We find relief in our
emancipation from theology, but have we developed a natural ethic—a moral code
independent of religion—strong enough to keep our instincts of acquisition,
sense of quarrel and sex from debasing our civilization into a more of greed,
crime, egoism and love of fighting?  Have
we really outgrown intolerance, or merely transferred it from religious to national,
ideological, or racial hostilities? Are our manners better than before, or
worse?  Have we given ourselves more
freedom than our intelligence can digest? 

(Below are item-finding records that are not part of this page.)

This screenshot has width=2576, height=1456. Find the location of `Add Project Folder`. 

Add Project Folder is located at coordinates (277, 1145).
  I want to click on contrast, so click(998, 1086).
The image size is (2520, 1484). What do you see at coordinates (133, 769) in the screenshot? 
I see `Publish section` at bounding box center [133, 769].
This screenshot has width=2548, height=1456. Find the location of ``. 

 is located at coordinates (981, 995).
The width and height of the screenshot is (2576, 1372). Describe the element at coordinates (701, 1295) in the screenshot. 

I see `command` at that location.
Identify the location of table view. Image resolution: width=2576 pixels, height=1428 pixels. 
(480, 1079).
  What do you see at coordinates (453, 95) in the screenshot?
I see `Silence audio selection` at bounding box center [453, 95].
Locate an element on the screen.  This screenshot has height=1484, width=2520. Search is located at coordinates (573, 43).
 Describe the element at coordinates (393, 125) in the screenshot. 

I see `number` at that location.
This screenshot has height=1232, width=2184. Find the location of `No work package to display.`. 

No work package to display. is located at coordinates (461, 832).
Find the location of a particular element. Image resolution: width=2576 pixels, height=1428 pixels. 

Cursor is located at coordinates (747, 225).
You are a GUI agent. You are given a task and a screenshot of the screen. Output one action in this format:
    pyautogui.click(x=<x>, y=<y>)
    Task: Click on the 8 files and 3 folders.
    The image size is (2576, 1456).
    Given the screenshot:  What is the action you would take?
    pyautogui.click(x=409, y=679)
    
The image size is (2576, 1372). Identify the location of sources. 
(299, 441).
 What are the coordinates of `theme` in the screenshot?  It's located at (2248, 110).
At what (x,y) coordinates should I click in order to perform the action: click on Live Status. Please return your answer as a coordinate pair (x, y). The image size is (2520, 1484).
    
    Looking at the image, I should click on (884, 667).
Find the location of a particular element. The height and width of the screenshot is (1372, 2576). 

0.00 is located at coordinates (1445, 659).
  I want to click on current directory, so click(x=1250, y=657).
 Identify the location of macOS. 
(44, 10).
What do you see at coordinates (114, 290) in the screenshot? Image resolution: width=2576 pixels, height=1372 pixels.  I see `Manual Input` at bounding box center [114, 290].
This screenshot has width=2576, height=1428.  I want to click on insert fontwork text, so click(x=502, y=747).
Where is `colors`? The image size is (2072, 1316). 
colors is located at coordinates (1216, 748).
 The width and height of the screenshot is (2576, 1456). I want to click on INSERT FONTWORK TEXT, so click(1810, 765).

Or are we nearing such moral and social disorder that frightened parents
will run back to Churches, mosques and temples and beg them to discipline their
children, at whatever cost to intellectual liberty? Has all the progress of
philosophy been a mistake through its failure to recognize the role of myth in
the consolation and control of man?  “For
in much wisdom is much grief; And he who increases kn384–322 BCowledge,
increases sorrow.” (Eccl.1:18).
Has there been any
progress at all in philosophy since Confucius (551 – 479 BCE), a Chinese philosopher,  or in literature since Aristotle (384–322 BCE) a Greek philosopher and
scientist? Are we sure that our music, with its complex forms and
powerful orchestra, is more profound than the musicians and artists in the
Court of Akbar the Great (1542–
1605 CE), the Moghal Emperor of India. (see details in my Chap. Music
and Melodies). How does our contemporary architecture—bold, original, and
impressive as it is—compare with the temples of ancient Egypt or Greece; or our
sculpture with the statues of Chaperon and Hermes, or with those of Persepolis
or Parthenon? Are the contemporary paintings in America and Europe a vivid
symbol of our civilization’s relapse into confused and structureless decay?
We should first define
what progress means to us.  If it means
increase in happiness its case is lost almost at first sight. It seems silly to
define progress in terms that would make the average child a higher, more advanced
product of life than the adult or the sage—for certainly the child is the
happiest of all men.  Progress means
different to different cultures, countries and their people. The Eastern and
Western part of our globe will have a wide difference in theory and practices
of progress.
Is there a more
objective definition possible?  We shall
here define progress as the increasing control of the environment by life. If
the present stage is in control of the environment, progress is real. We may
presume that at almost any time in history some nations were progressing and
some were declining, as Russia and China progress and England loses ground
today. We should not compare the work of one land and time with the best of all
the collected past. Our problem is whether an average man has increased his
ability to control the conditions of his life. Under the complex strains of
city life we sometimes take refuge in the supposed simplicity of the
pre-civilized ways; but in a study of surviving primitive tribes reveals  their high rate of infantile mortality, their
short tenure of life, their lesser stamina and speed, their greater
susceptibility to disease.
We should not be
greatly disturbed by the probability that our civilization will die like any
other.  Perhaps, it is desirable that
life should take fresh forms, that new civilization and centers should have
their turn. If education is the transmission of civilization, we are
unquestionably progressing. Civilization is not inherited; it has to be learned
and earned by each generation anew, which becomes a part of their heritage.
The heritage that we
can now more fully transmit is richer than ever before. It is richer than that
of Greeks and Egyptians; richer than Italian Renaissance; richer than the
French Enlightenment.  If progress is
real despite our whining, it is not because we are born any healthier, better,
or wiser than the past, but because we are born to a richer heritage, born in a
higher level of that pedestal which the accumulation of knowledge and art
raises as the ground and support of our being. The heritage rises, and man
rises in proportion as he receives it. If a man is fortunate he will gather up
as much as he can of his civilized heritage and transmit it to his
children.  And in his final breath he
will be grateful for this inexhaustible legacy, knowing that it is our
nourishing mother and our lasting life.